Sakura menyadari lelaki berambut raven itu menatapnya dalam diam tanpa bergerak meski telah mengantarkan pesanannya.
Sejak berkunjung ke kafe pertama kali tiga bulan yang lalu hingga sekarang, tak pernah sekalipun Sakura mendapati lelaki itu mengantarkan pesanannya maupun pengunjung lain. Lelaki itu biasanya membuat minuman dan menyajikan kue di atas piring atau sesekali berada di meja kasir.
Sakura berpikir kalau kafe ini menerapkan spesialisasi bagi setiap karyawan dimana setiap orang memiliki tugas spesifik hingga akhirnya Sasuke mengantarkan pesanan miliknya dan membuatnya sedikit terkejut.
Sebagai seorang penulis, Sakura mengamati begitu banyak orang sebagai bahan karyanya. Terkadang ia mengamati orang-orang yang sedang berinteraksi, cara mereka berbicara, raut wajah, maupun detil lainnya yang terkadang ia masukkan ke dalam novel.
Ketika mengamati Sasuke, ia merasa tatapan lelaki itu seolah meneriakkan bahwa ada sesuatu yang ingin dikatakan sehingga ia memutuskan untuk menunggu. Tetapi Sasuke hanya terdiam sehingga ia berinisiatif memberikan pesan.
Lelaki itu kembali tak lama kemudian serta meletakkan secarik kertas secara diam-diam dan langsung pergi begitu saja setelah mengantarkan pesanan milik pelanggan lain. Awalnya Sakura bahkan tidak menyadari kalau Sasuke sempat mampir ke mejanya karena ia berfokus pada layar komputernya. Ia baru menyadari bahwa ada secarik kertas ketika ia ingin meraih gelas berisi latte-nya.
Ia meraih kertas itu dan memutuskan untuk membaca isinya. Ia menyadari jika tulisan Sasuke cukup rapi dan bagus untuk ukuran seorang pria, bahkan dibandingkan dengan rekannya yang berambut pirang.
--------------------------------------
Aku baik-baik saja.
Kau penulis?
-Sasuke
--------------------------------------
Sakura terkejut.

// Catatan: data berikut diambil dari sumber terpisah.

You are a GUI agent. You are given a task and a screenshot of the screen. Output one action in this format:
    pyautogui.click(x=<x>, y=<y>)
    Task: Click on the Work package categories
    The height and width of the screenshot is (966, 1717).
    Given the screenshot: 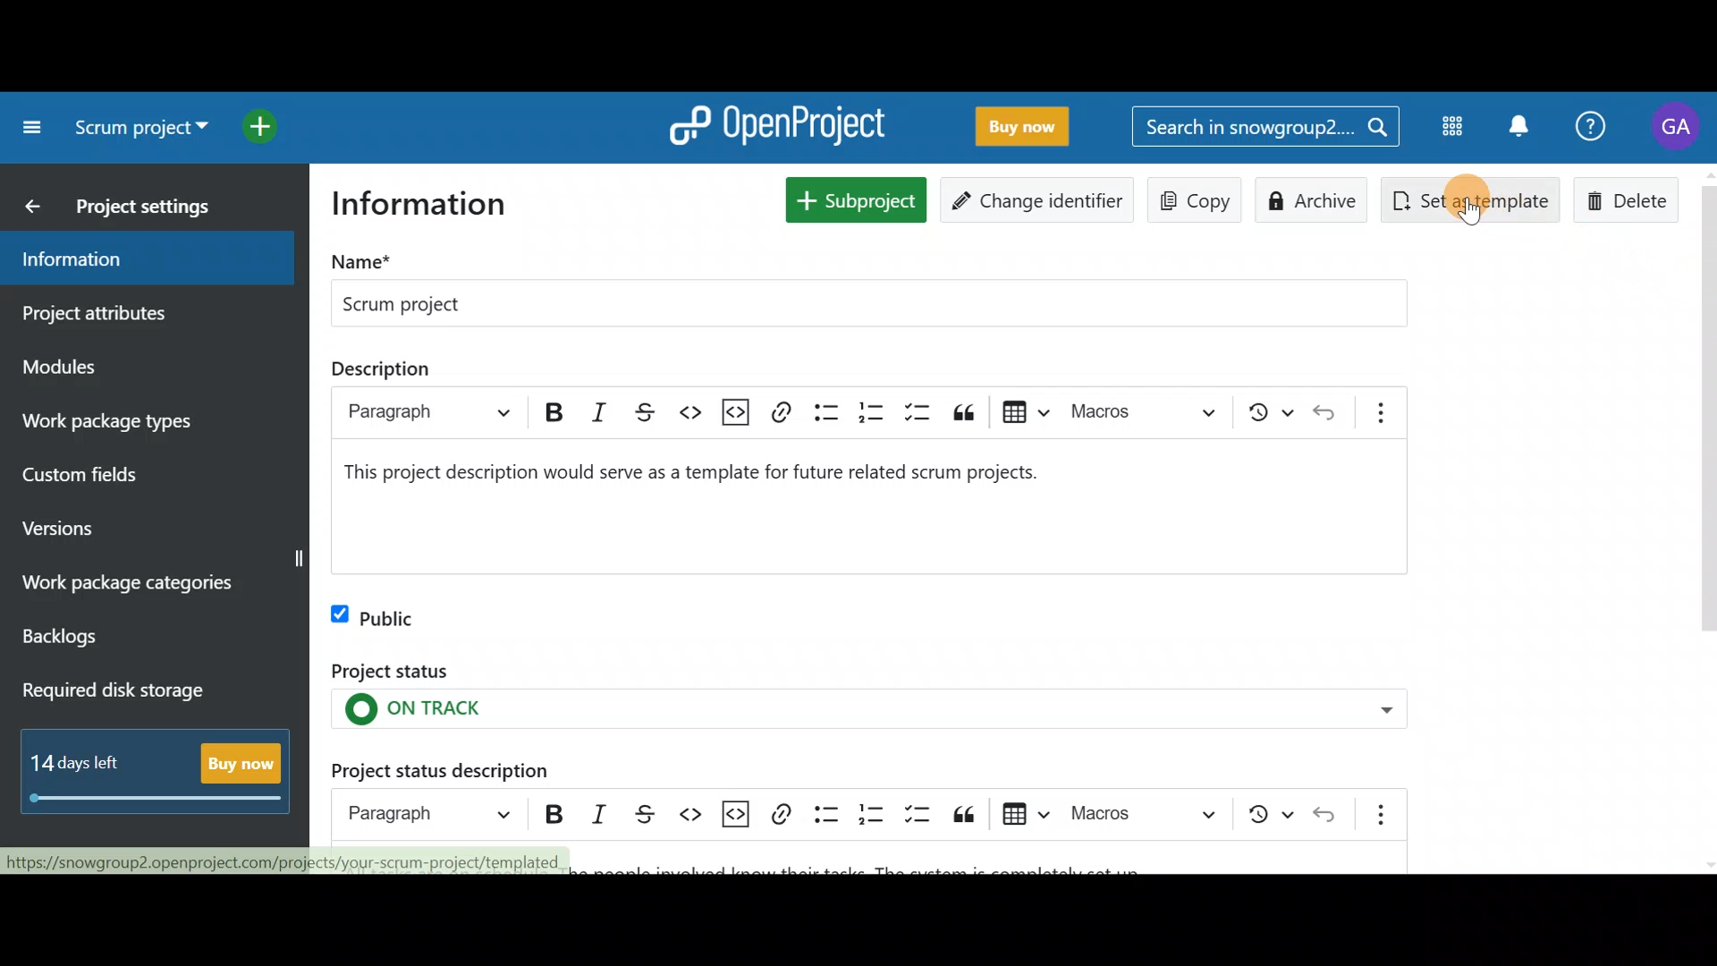 What is the action you would take?
    pyautogui.click(x=154, y=582)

Bagaimana bisa lelaki itu mengetahui profesinya meski ia tak pernah memberitahu pada satupun pegawai di kafe?
Sakura merasa sedikit penasaran. Ia sendiri hanya menerbitkan karya melalui penerbit indie dan sejauh ini belum ada satupun karyanya yang dijual di toko buku meski setidaknya masih ada beberapa pembeli setia.
Ia pun tidak pernah memperlihatkan foto di biografi singkat mengenai penulis yang ada di bukunya. Ia tak yakin Sasuke mengetahui karyanya, apalagi sampai menjadi pembacanya.

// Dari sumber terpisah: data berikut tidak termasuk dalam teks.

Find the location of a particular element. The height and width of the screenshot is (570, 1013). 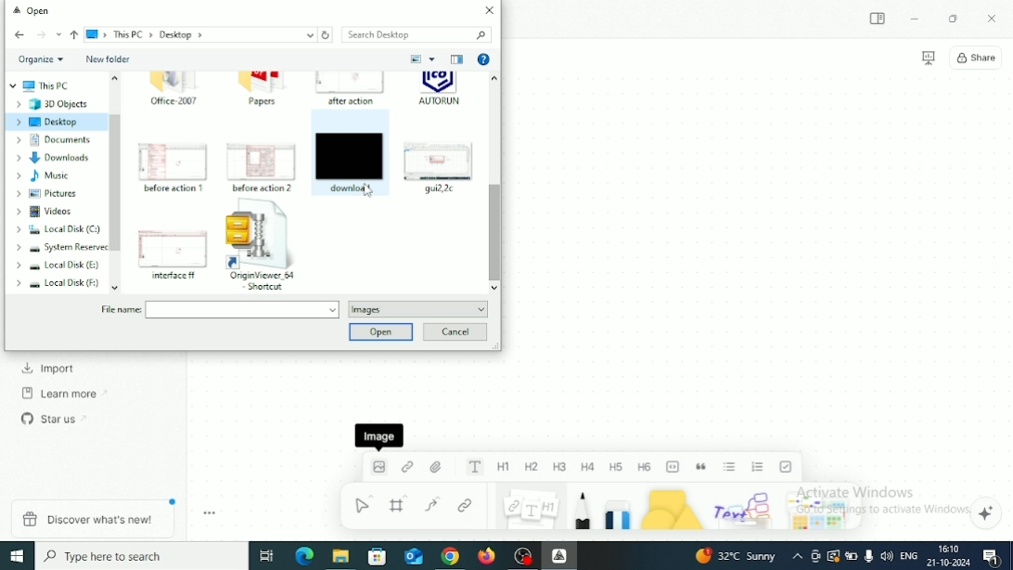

--------------------------------------
Eh? Kok tahu?
Aku memang penulis, sedang menulis karya terakhir.
-Sakura
--------------------------------------
Sakura segera bangkit berdiri dan menghampiri Sasuke yang sedang berdiri di depan mesin pembuat kopi serta menyerahkan kertas tersebut. Ia tak mempedulikan tatapan penuh tanda tanya dari beberapa pegawai maupun pengunjung kafe.
Sasuke yang sedang bersantai karena tak ada yang memesan minuman sedikit terkejut dengan kedatangan Sakura yang tiba-tiba. Ketika gadis itu telah kembali ke tempat duduknya, ia segera berjongkok sehingga sosoknya tak terlihat dari para pelanggan.

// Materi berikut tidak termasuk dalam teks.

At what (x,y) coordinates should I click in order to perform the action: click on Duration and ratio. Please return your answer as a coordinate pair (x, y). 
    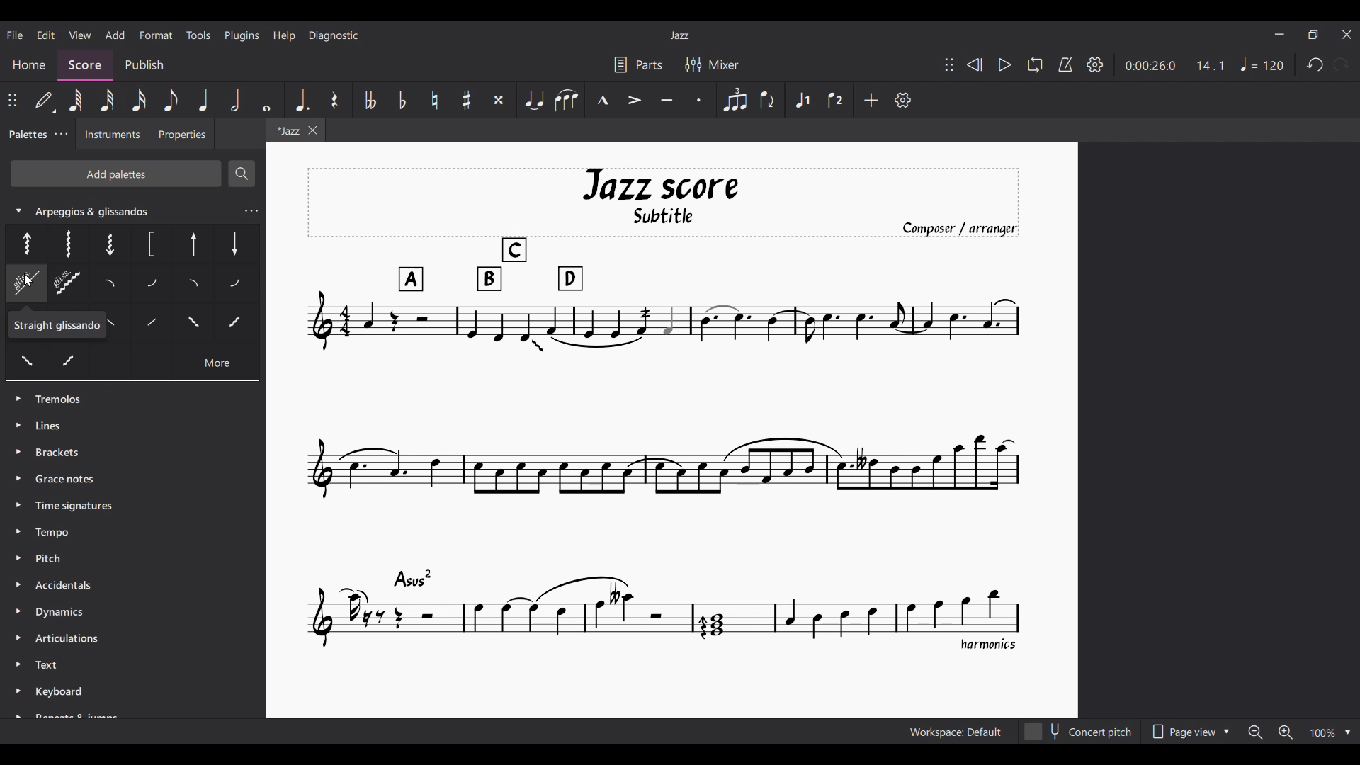
    Looking at the image, I should click on (1174, 66).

Ia membuka lipatan kertas itu dan membaca pesan dari Sakura dan segera menyadari bahwa gadis itu secara implisit mengatakan ingin berhenti menjadi penulis. Ekspresi wajah lelaki itu sedikit berubah, tak lagi datar seperti biasanya. Ia merasa kecewa karena pesan yang berusaha ia sampaikan selama tiga bulan terakhir sama sekali tidak menjangkau gadis itu.